A position is **liquidated** when it can no longer meet its [maintenance margin](/concepts/perpetuals/margin) — that is, when account equity (collateral plus unrealized PnL) falls below the minimum the position is required to keep. Liquidation closes the at-risk position so that losses stay bounded by the collateral backing it.

<Note>
  This page describes the model at a high level. Liquidation parameters are part of each market's risk configuration and are subject to change.
</Note>

## When it happens

As a position moves against you, its unrealized loss reduces your account equity. While equity stays above maintenance margin, the position is healthy. Once equity drops to or below the maintenance margin requirement, the position becomes **eligible for liquidation**.

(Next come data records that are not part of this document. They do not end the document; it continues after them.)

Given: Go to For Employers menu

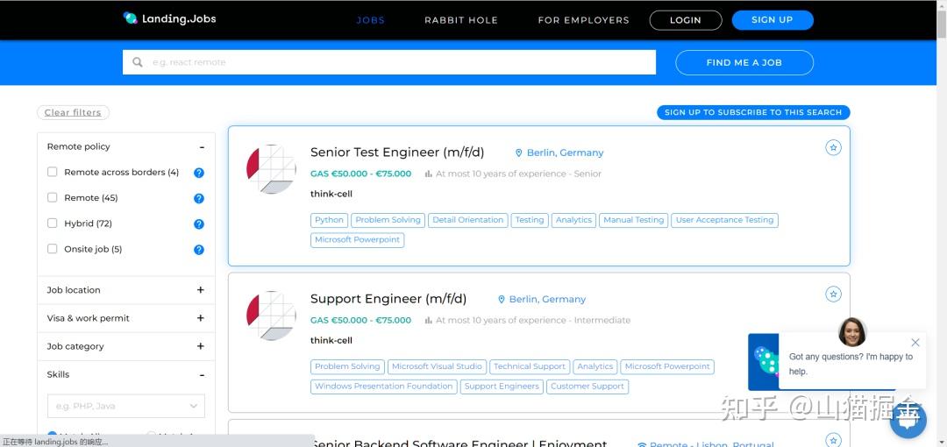Looking at the screenshot, I should (x=583, y=20).
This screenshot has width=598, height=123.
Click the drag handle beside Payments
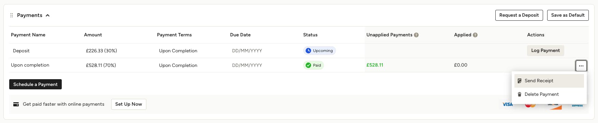tap(12, 15)
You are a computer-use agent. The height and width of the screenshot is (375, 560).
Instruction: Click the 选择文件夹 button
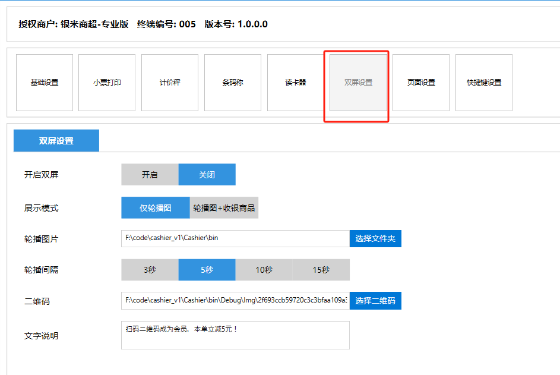tap(375, 238)
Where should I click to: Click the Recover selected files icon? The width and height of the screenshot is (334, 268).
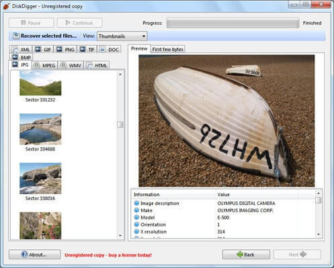(16, 36)
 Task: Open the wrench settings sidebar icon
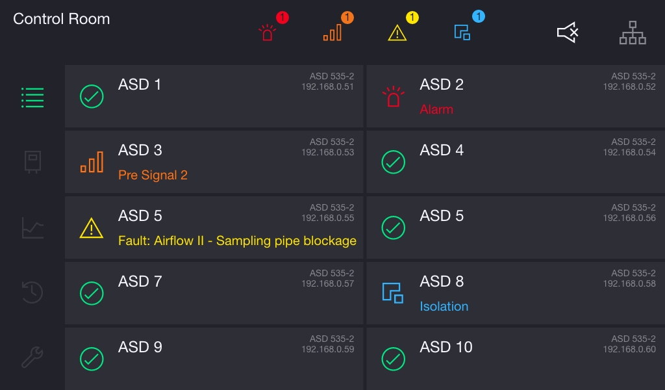[x=32, y=358]
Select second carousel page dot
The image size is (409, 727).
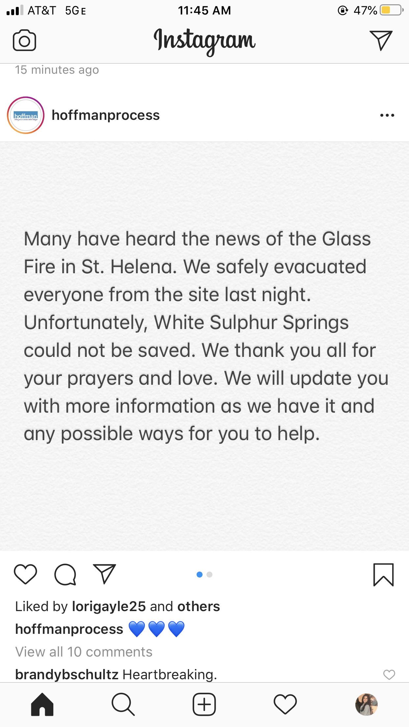tap(209, 575)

Two levers most directly affect how close you are:

* **Adverse price movement** in the [oracle / mark price](/concepts/perpetuals/oracle-prices) of your position.
* **Margin requirement changes** — for example, the higher initial margin applied to RWA perps when the underlying market is closed (note that *maintenance* margin is not raised off-hours).

## What happens to the position

When a position is liquidated, it is closed to bring the account back within its margin requirements. You keep any remaining equity after the position is wound down. The goal of the system is to close risk in an orderly way and keep the exchange solvent, not to penalize beyond the collateral at stake.

## Off-hours protection

For perps on assets with set trading hours, Arcus applies **price bands** while the underlying market is closed. Trading and the mark price are constrained to a range around the last regular-hours price, and the range only widens gradually if sustained pressure builds against a bound.

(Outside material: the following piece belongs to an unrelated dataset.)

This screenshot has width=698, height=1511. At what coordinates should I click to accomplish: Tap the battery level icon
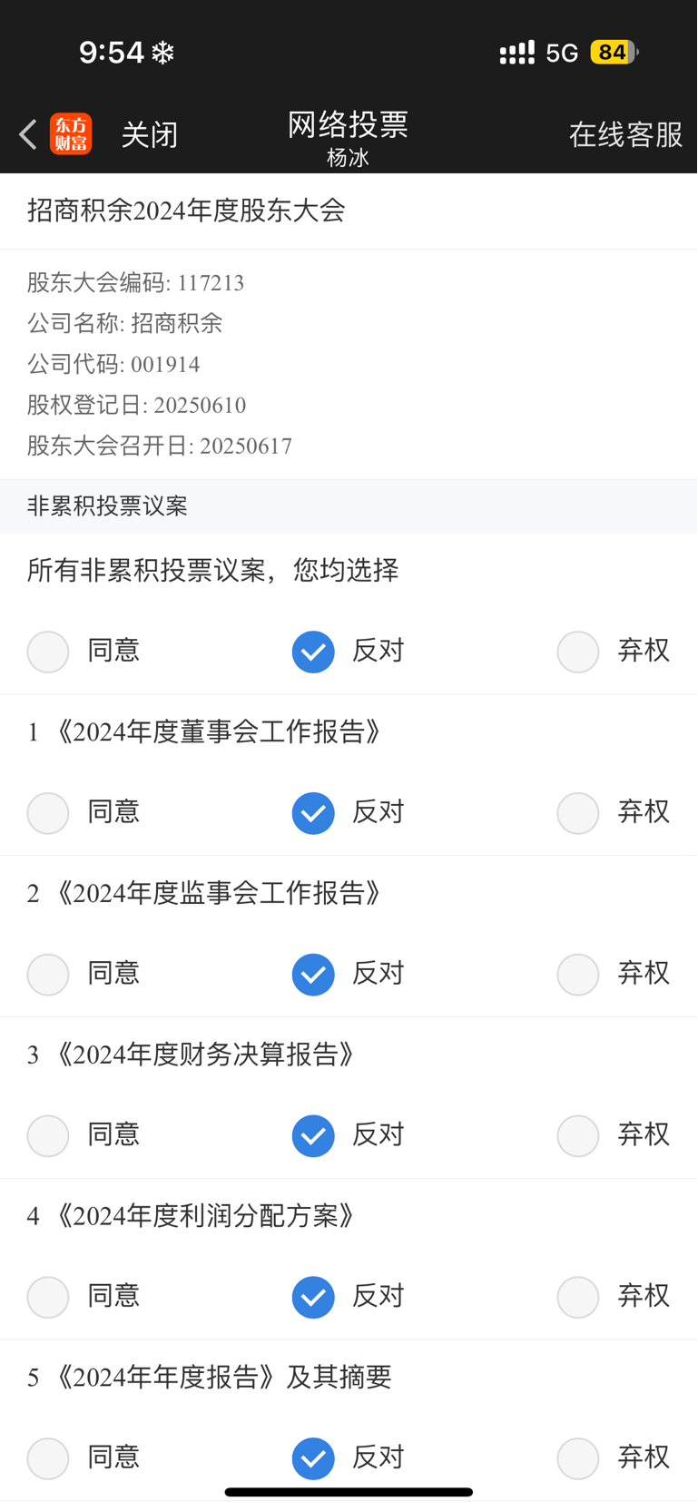(x=614, y=53)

These bands are designed so that a well-margined position established near the close is not liquidated purely because of thin overnight or weekend liquidity. They give the market time to consolidate before prices are allowed to move far enough to trigger liquidations. See [Off-hours trading](/concepts/perpetuals/funding#off-hours-trading).

## Staying clear of liquidation

* Keep a buffer of free collateral above your maintenance margin.
* Use [reduce-only stop-loss orders](/concepts/perpetuals/order-types#take-profit--stop-loss) to exit on your own terms before maintenance margin is breached.
* Remember that opening or increasing RWA positions off-hours costs more margin.